A client sent me an email last week stating he has a roof leak in his north Texas home which was probably caused by hail. I outlined what I recommend in such cases; have a local roofing company inspect it for hail damage, and if there is damage from hail to obtain an estimate to repair or replace the roof. I also provided him with his home insurance policy number, the phone number to file a claim, and the amount of his deductible.
He replied to my email wanting to know what the impact will be on his upcoming renewal if he files a home insurance claim. This is an excellent question. It comes up in almost every conversation I have whenever I talk with someone about a potential or actual claim.
The impact a home insurance claim varies widely by state. According to a CNBC article from November of 2013, Texas home owners rank in the lowest 5 states nationally for premium increase based on a single home insurance claim with a 0% rate change. Rounding out the bottom 5 were New York with a 1% increase, then Florida, Vermont, and Massachusetts with a 2% rate increase. The top 5 states were Minnesota and Connecticut with a 21% rate increase followed by Maryland (19%), California (18%), and Oregon (17%).
The wide difference in rate increase from the top 5 to the bottom 5 are due to the difference between state laws regarding the approved amount of rate increase. Insurance rates and practices are regulated at the state level and in Texas, our law states insurance companies are not allowed to increase a homeowner’s insurance rate based on a single claim.
This is good news for Texas homeowners, however, it doesn’t mean the rate won’t increase when the policy renews. Home insurance rates will typically change from year to year based on rate changes by the insurance companies and inflation guard protection which most home policies contain (see http://126.96.36.199/~wiseinsu/will-home-insurance-rate-change-next-year/). The other side of the coin is not so rosy though, home insurance claims impact a homeowner’s ability to move to another company if there is a ridiculous rate increase by their current carrier.
All home insurance companies look at prior home claims when determining whether or not to extend coverage to someone. In addition, prior claims usually impact the rate a new company will offer. Weather related claims such as hail, wind, lightning strike, etc. don’t lead to an individual rate increase at the renewal, but rates may increase for all policy holders in certain zip codes where claims were clustered in the prior year.

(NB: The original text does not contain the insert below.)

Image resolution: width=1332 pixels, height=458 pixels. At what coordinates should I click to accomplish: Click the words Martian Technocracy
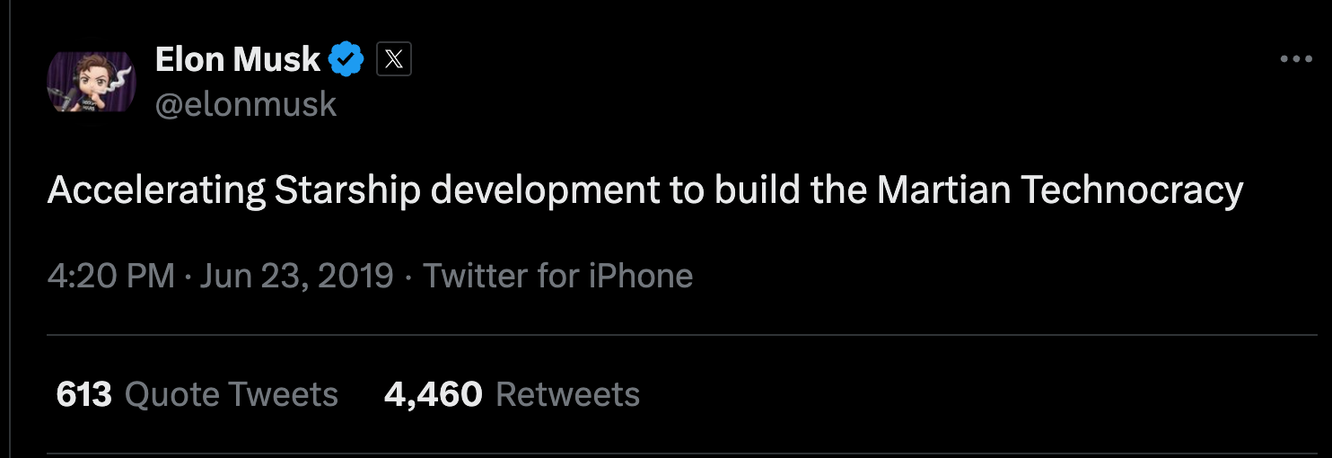coord(1060,190)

Filing a claim is ultimately up to the homeowner. I recommend, as I did with my client, he determine whether the damage is covered (it is), what the extent of the damage is (is he needing only to fix a few loose shingles or does the roof need to be replaced), and how it compares to the policy deductible. If the cost to repair the damage makes it worthwhile to file the claim, then file the claim and be done with it (see http://188.8.131.52/~wiseinsu/home-claims-and-determining-whether-to-file-one/). But, if the cost for repairs only exceeds the deductible by a small amount, then it may make better sense to pay for the repairs without filing a claim.